If You Care…
Way before Robert Downey Jr. was born, and even thought of donning metal armor and downing massive quantities of pharmaceuticals with no apparent ill affect, there was another Iron Man in town.
In 1951, Universal decided to remake noir great W. R. Burnett’s novel, Iron Man. It had already been made as a Jean Harlow vehicle in 1931. But the boxing story didn’t feature blondes and boobs, so rewrites were necessary. In the end Harlow plays a scheming harlot with a skimpy pre-code wardrobe –what a switch! What a box office success!
If you Google “Marilyn Monroe, Don’t Bother To Knock“, you will get 49,300 responses.
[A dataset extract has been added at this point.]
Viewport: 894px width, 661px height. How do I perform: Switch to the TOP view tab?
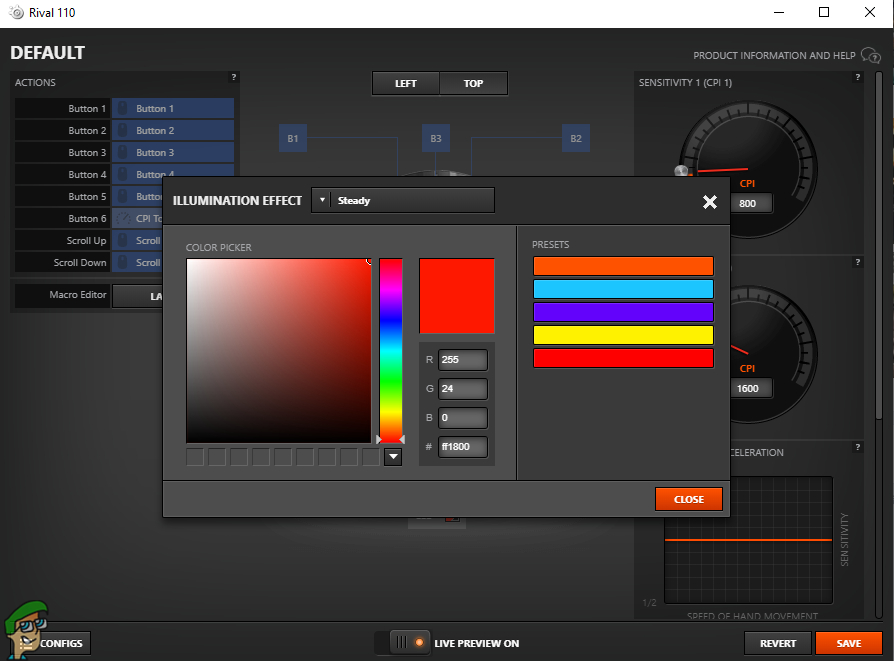[x=473, y=84]
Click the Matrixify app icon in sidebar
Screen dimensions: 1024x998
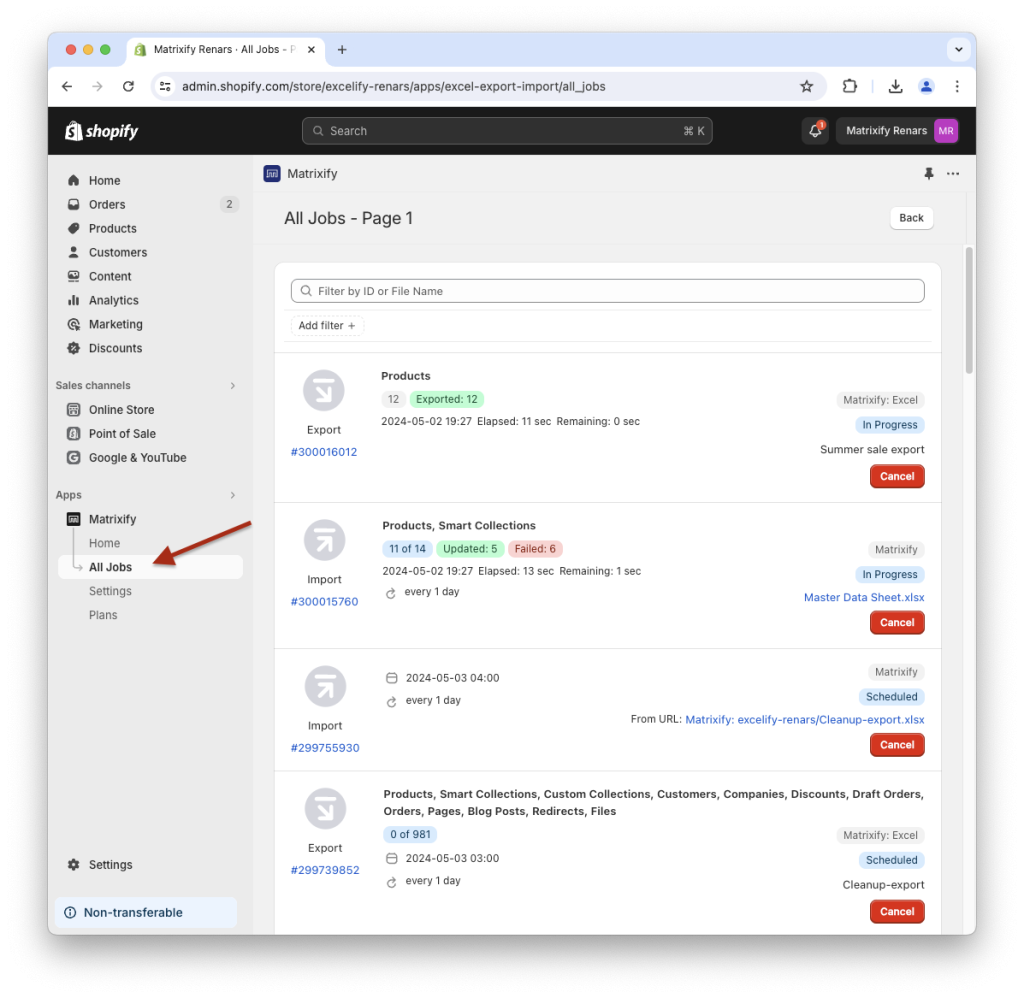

I won’t waste your time.
But….as an ex ad-bitch I can’t resist pointing out the obviously misleading marketing ploy with regard to the poster:
Sell Sexy Marilyn
Marilyn never wore the cherry red sparkly bustier in the movie. In fact, Marilyn went out and purchased a cheap shift off the rack for her character. Also, Marilyn strikes an exaggerated come hither pose while Widmark leers doorside. Is Marilyn a wanton Las Vegas showgirl? No! Throughout most of the movie, Marilyn actually looks looks like she’s having a nervous breakdown. Oh Wait! She is having one. Duh. Well that won’t sell.